Khabarovsk Novy Airport ()  is an airport located at the eastern part of Khabarovsk, Khabarovsk Krai, Russia. Khabarovsk Novy Airport was the main hub for the Russian airline Dalavia, which was shut down by the government due to large debts. Vladivostok Air replaced the role of Dalavia, and Khabarovsk was "upgraded" into a secondary hub for Vladivostok Air. Vladivostok Air was later merged into Aurora.

In 2015, Khabarovsk Novy International Airport carried 1,821,694 passengers.
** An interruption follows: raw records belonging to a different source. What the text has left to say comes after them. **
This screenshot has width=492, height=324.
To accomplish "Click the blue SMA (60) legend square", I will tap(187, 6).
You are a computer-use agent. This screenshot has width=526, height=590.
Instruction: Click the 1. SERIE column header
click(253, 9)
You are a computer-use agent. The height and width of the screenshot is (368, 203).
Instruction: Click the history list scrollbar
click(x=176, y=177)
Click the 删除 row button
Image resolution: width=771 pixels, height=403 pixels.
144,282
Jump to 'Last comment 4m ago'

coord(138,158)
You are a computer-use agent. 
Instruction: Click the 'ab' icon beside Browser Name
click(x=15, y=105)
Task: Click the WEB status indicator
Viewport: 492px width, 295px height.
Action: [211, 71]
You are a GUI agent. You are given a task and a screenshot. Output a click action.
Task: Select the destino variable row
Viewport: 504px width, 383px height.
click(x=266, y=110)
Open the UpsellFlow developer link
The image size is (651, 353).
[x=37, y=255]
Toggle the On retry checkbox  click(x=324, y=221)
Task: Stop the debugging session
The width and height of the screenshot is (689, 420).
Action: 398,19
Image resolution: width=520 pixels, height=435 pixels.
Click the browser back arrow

A small airfield is adjacent to the west side of Khabarovsk Novy, and is known as Khabarovsk MVL (малых воздушных линий, literally "Small Airlines"). It handles charter and general aviation operations, and has a runway length of 960 m (3150 ft).

History
By 1931, hydroports in the area were not enough to serve the growing demand for air travel, and there was a need to find a place to build a new airport. The first airport in the current location was opened in 1938. The year 1953 saw the commissioning of a runway with artificial turf with size of 2,500 × 80m. On 21 March 1954, a terminal with a capacity of 400 passengers per hour was put into operations. In 1964, a new, larger terminal was built.

In 1970, the airport was given international status and completed its first charter international flight Khabarovsk–Osaka (Japan): On board were the participants of the international exhibition Expo '70.
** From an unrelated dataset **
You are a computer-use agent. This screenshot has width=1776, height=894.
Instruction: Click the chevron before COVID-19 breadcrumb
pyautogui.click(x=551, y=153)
During 1991, Alaska Airlines began flights from the United States, using Boeing 727 jets for passenger flights between Khabarovsk and Ted Stevens International Airport in Anchorage, Alaska. These flights stopped at Magadan, Russia.

New terminal construction and further expansion
In 2016, the old, abandoned terminal was demolished, and on its site, the construction of a new terminal commenced. The new terminal is planned to be equipped with new air-bridges and escalators and will be integrated with the current Soviet-built terminal, which will be re-constructed after the new one commences operations. The new terminal is planned to serve domestic flights.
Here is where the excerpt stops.